What is your opinion of using LOW-E reflective insulation for slab insulation?
I’m starting a home in South Eastern Wa. State. It will have a daylight basement. I was going to use for slab insulation LOW-E Reflective Insulation. Has anyone used that material before and what is your opinion?
The material is !/4 ” foam foil.
GBA Detail Library
A collection of one thousand construction details organized by climate and house part
Replies
Is this some kind of rolled, bubble-foil material? Is it 1/4" thick?
i think if you search here you'll find your answer.
The straight answer is that it is a con. Worthless. Junk. All of it. The person selling it to you is a crook or a fool.
Dan,
Thin foil-faced products -- with or without bubble wrap -- have extremely low R-values (generally about R-1 or R-2). When used under a slab, such products are virtually worthless.

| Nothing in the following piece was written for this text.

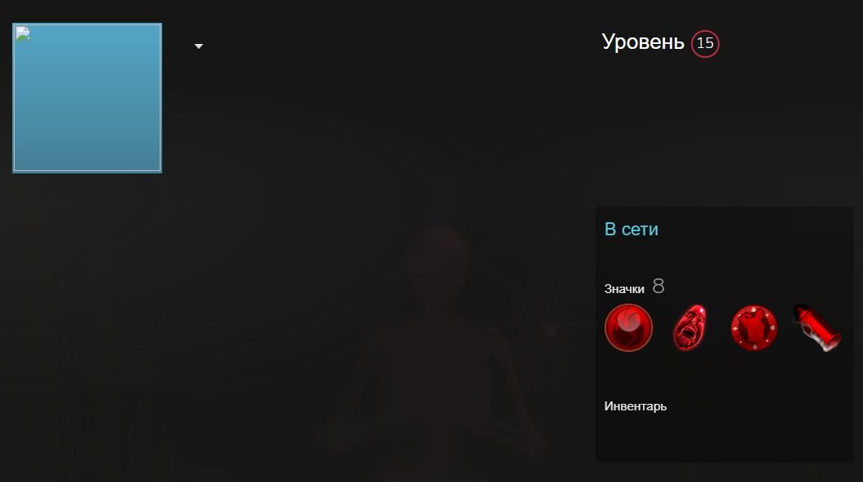Click the number 15 inside the level ring
This screenshot has height=482, width=863.
(705, 43)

To insulate under your slab, use real insulation (EPS or XPS) with a total R-value of R-5 to R-20, depending on your climate zone.
More information here: Martin’s Useless Products List.
In that article, I wrote, "Distributors of foil-faced bubble wrap “insulation” have a rich history of exaggeration and fraud. A September 2003 exposé in Energy Design Update documented several wild exaggerations by manufacturers. Although foil-faced bubble wrap has an R-value of about 1 or perhaps 2, several manufacturers have falsely claimed R-values ranging from 5 to 10. In hopes of avoiding FTC enforcement action, the manufacturers, caught red-handed, sent EDU a comical cavalcade of apology letters. The bottom line: foil-faced bubble wrap costs just as much as — and in some cases much more than — 1-inch-thick rigid foam. As building scientist John Straube pointed out, “I might recommend it if it were half the price of R-5 rigid foam, but if it costs more than R-5 foam then you have to be crazy or stupid to use it.”"
I'm using silvered bubble wrap [Reflectix] as window shades.
Works great, totally opaque, rolls up nicely. Might actually
function somewhat as a radiant barrier as there's air space
on either side of it, but at a quarter-inch thick or so I'd
never depend on it for any sort of conductive R-value.
_H*
Martin and others have pointed out in threads with similar questioning that foil faced radiation reflection can only happen if facing some air space, which obviously is not the case under concrete floors .
Conductive is the solely transfer mode of energy from the ground through your slab,
and foam insulation is the key there.
depending on its local availability, type 2 or HD EPS foam ( white foam ) is probably the best/cheapest option in ur case.